AP: He gave very strong indications. And I think DSA will be a very big part of his coalition. I think not only him appointing Cea Weaver and Tascha Van Auken within 24 hours of the inauguration, but also the fact that it's probably the first time in history that a New York City mayor mentioned DSA twice in his inauguration speech, right? He will govern as a Democratic Socialist. So I really saw it more as an embracing of that movement and embracing DSA. And I think part of the reason why I left the inauguration feeling so optimistic.
EC: Two of the bigger controversies of Zohran’s transition would be the decision to keep Jessica Tish as the commissioner of the NYPD and the decision not to endorse Chi Ossé in a primary challenge against Hakeem Jefferies. What did you make of these decisions?
Art by Mort Todd from Current Affairs Magazine Vol. 4, Issue 1
AP: With Tisch, I was definitely disappointed by it. I think many people at DSA were. I don't know what went down behind the scenes, but I think it was one of the many compromises he will make. But I think that he is running the campaign on public safety that he said he would when he applied for a DSA endorsement, right? He never said he was going to defund the police in the questionnaire, and he talked about the Department of Community Safety. While I think Tisch surprised a lot of people, his general stance on policing shouldn't be a surprise. Despite that, he still got 80 percent of the DSA endorsement. I think we knew what we were signing up for when we endorsed him.
EC: And then Chi Ossé. What's your thinking around that?
AP: I was also against endorsing Chi Ossé. I don't know the deeper reasons for why he came to that decision. But I think the fact that he took the time to come in person to the DSA endorsement forum and got in line and waited in line like everyone else really does indicate what I was talking about before, a real respect for DSA and our internal democracy.
EC: And it sounds like for you that's paramount.
AP: I agree. I think he still should not only respect that democracy, but also should participate in that democracy. Because the beauty of his election is that he still is a DSA member.
EC: The word pragmatism keeps coming up in conversations around Zohran. Is that a word you would attach to him?
AP: I think probably not, in the way that other people do. I think when people talk about pragmatism, they often talk about it in contrast to being overly ideological and being like, “Well, we can't achieve everything we want, so we're going to achieve as much as we can, and even if that means sacrificing some of our ideology.” But I think that Zoran was pragmatic in that he looked around and saw the issues that were impacting New Yorkers, like rent, child care, transportation, and ran on those very issues.

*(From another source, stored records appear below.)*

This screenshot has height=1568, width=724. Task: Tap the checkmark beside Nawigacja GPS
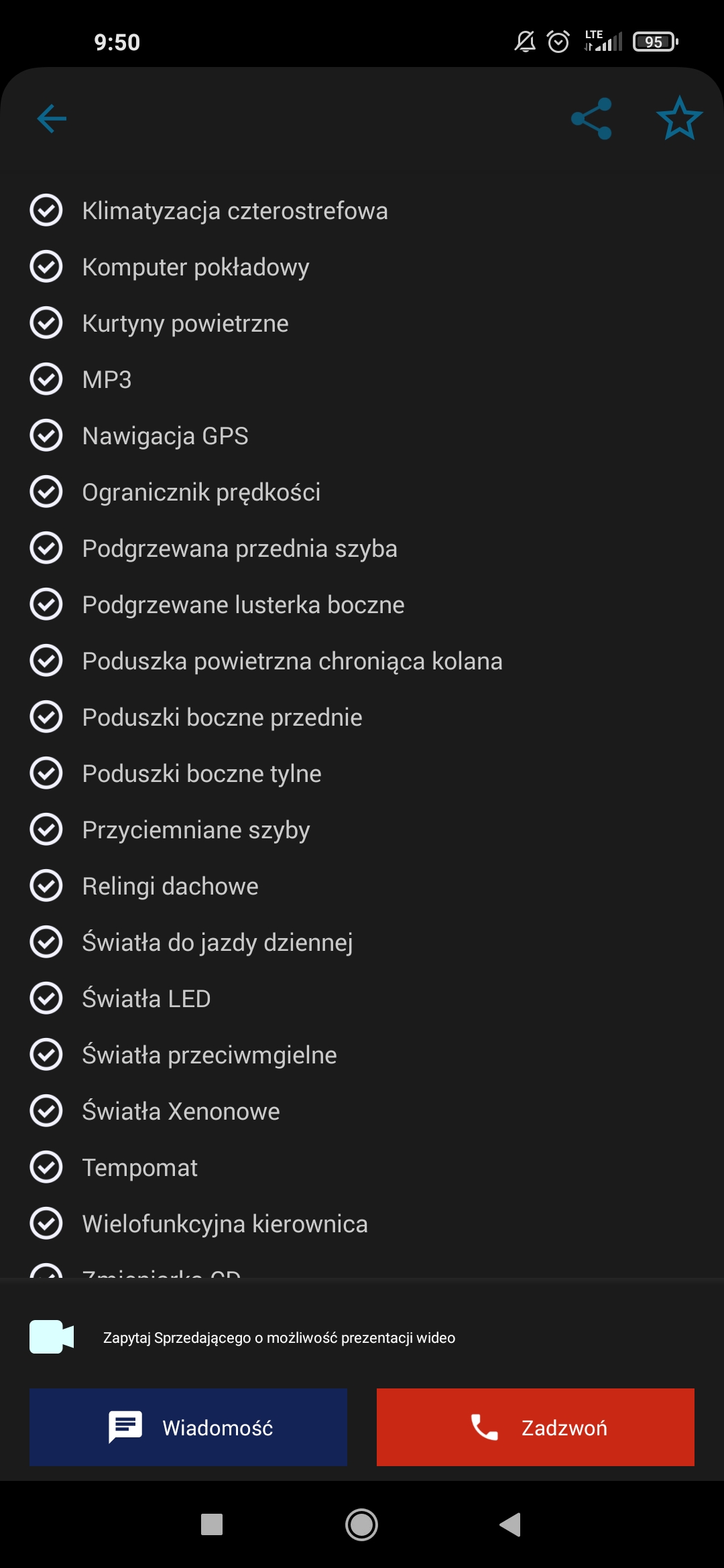[46, 436]
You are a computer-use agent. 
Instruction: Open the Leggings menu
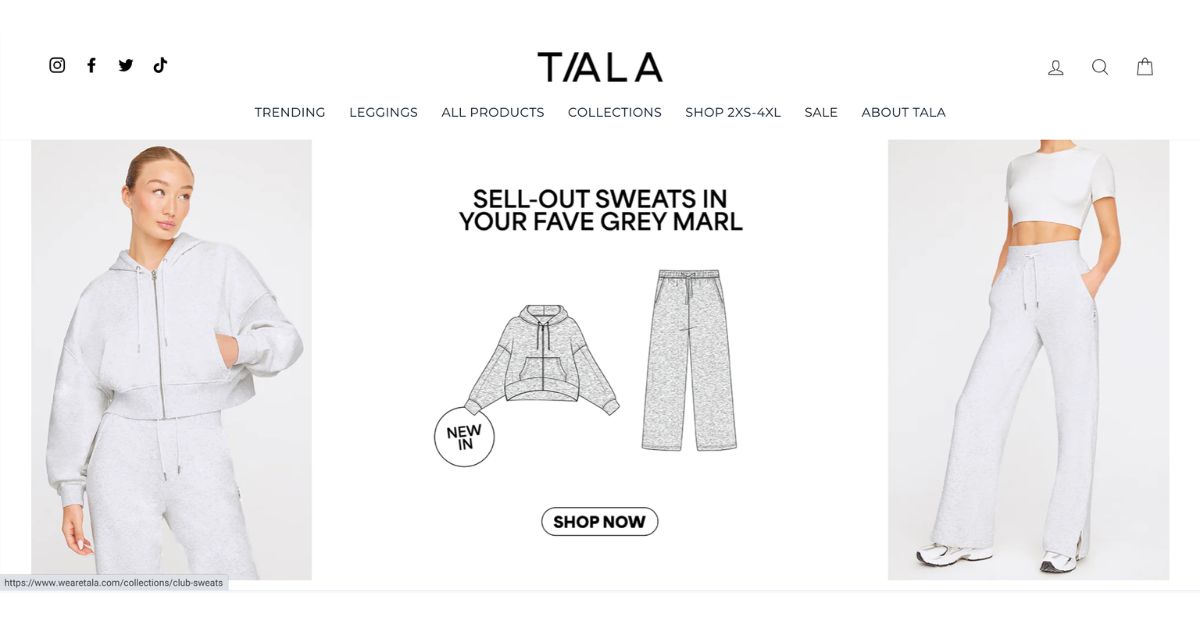[383, 112]
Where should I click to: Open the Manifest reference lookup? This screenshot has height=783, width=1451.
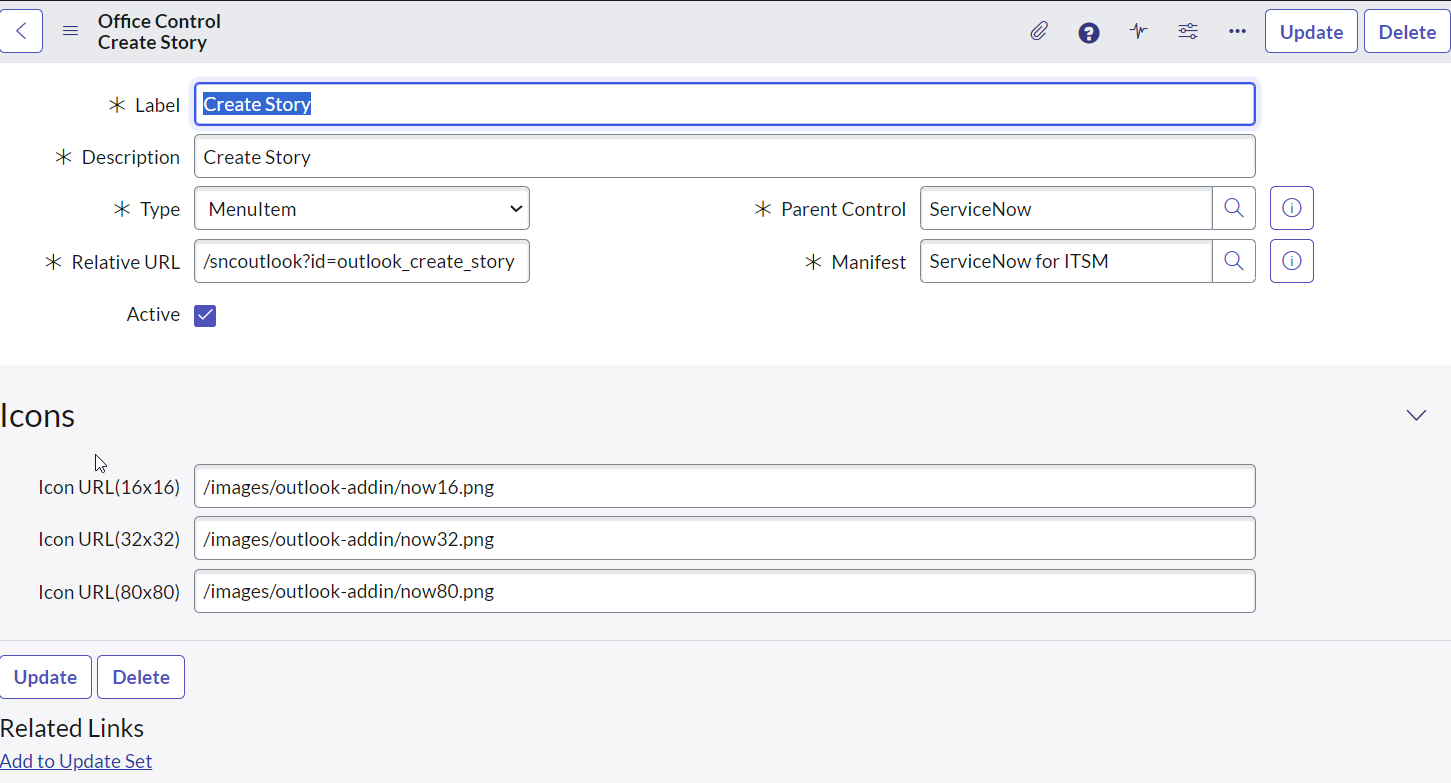click(1233, 261)
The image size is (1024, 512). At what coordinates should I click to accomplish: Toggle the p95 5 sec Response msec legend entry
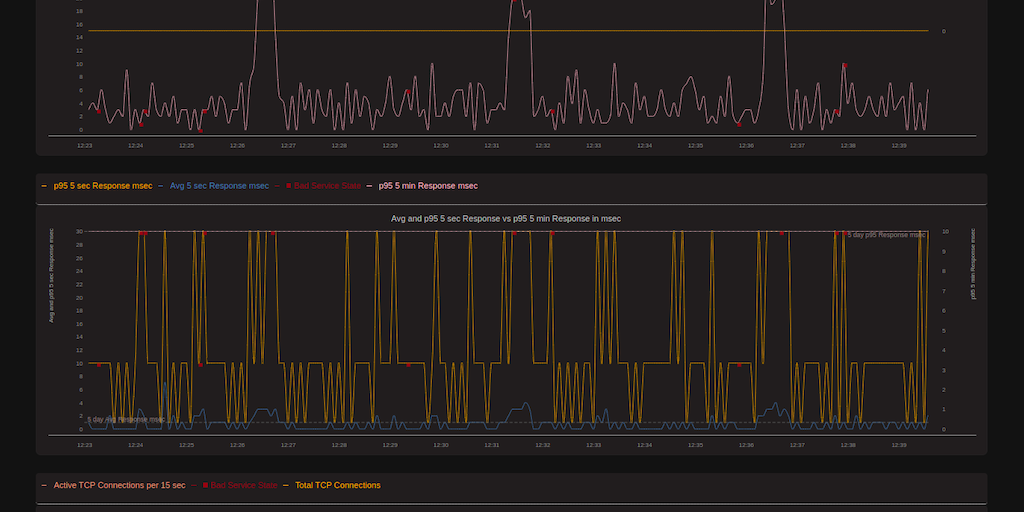(x=103, y=186)
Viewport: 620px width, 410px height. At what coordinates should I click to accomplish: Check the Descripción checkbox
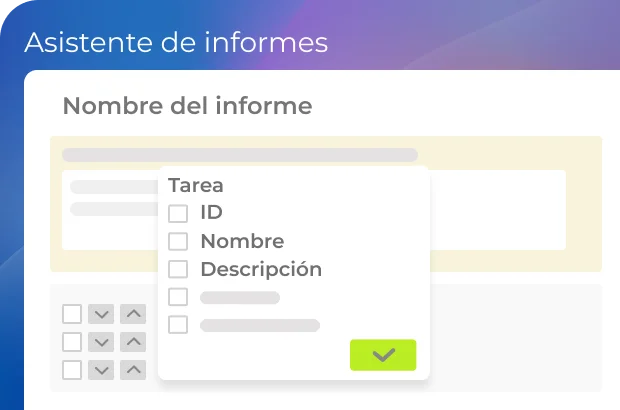click(x=178, y=269)
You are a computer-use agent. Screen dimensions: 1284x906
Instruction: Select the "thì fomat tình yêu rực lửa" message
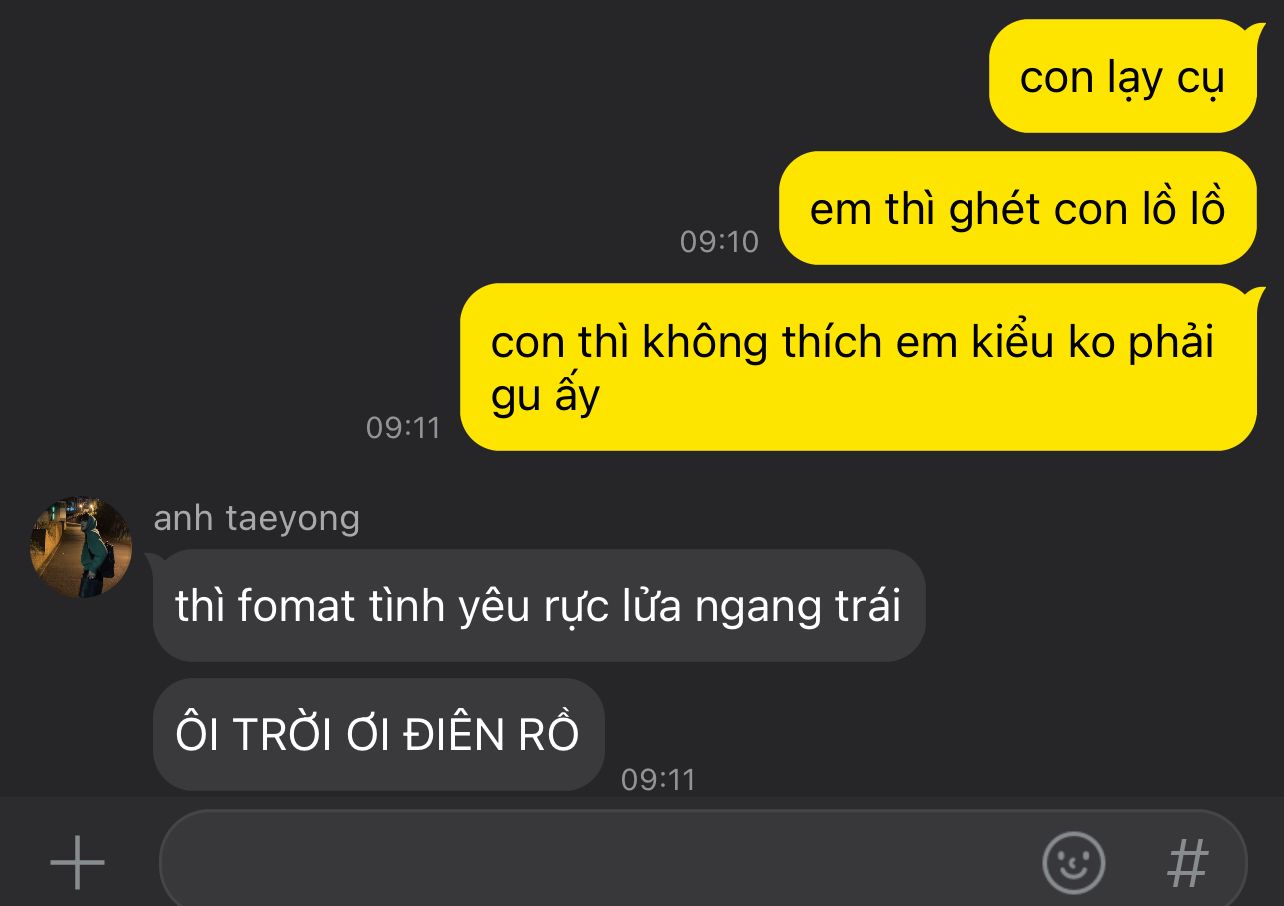point(539,605)
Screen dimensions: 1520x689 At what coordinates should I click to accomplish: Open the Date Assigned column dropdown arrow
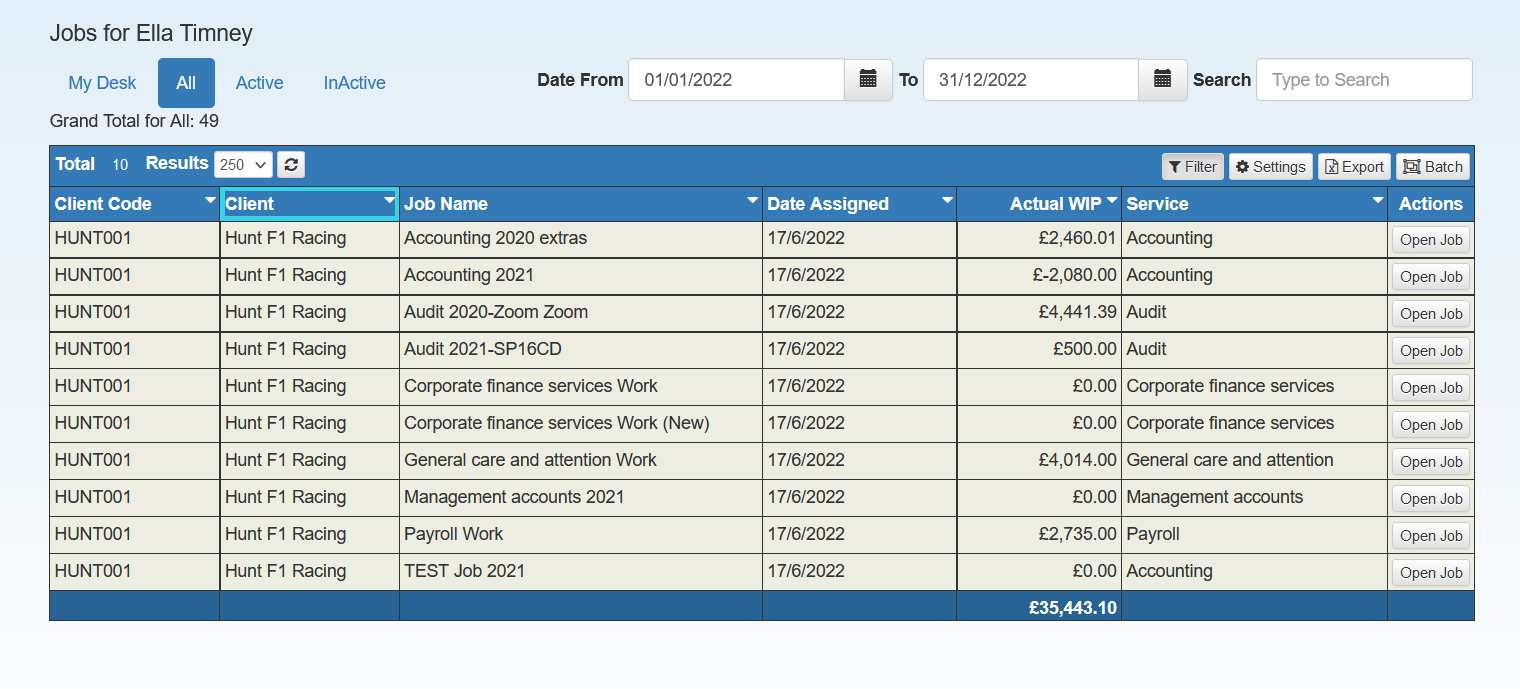pyautogui.click(x=946, y=201)
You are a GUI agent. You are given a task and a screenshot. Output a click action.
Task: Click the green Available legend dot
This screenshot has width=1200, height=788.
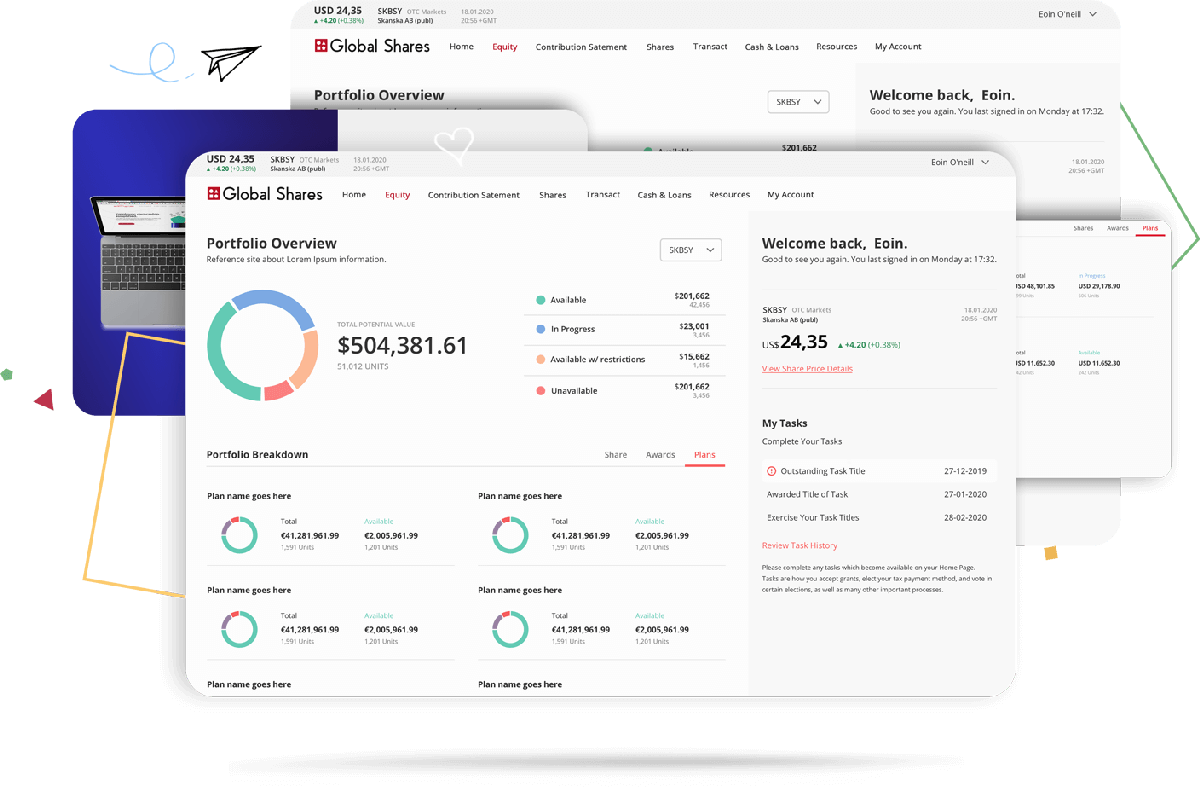click(540, 300)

Art by Mort Todd from Current Affairs Magazine Vol. 4, Issue 1
EC: The way I've described Zohran is that he's agenda first.
AP: He focused on the things that everybody could agree with. Everyone, regardless of where you are in the political spectrum, hates the MTA (Metropolitan Transport Authority). Everyone thinks their rent is too high. And him ruthlessly staying focused on that, while also being able to bring together a broad coalition of people, isn't a coincidence.
EC: You are really committed to the growth of DSA. You're on the Growth and Development Committee. You did a panel on coalition building across phases of life. How are you moving forward and perhaps moving differently in this moment?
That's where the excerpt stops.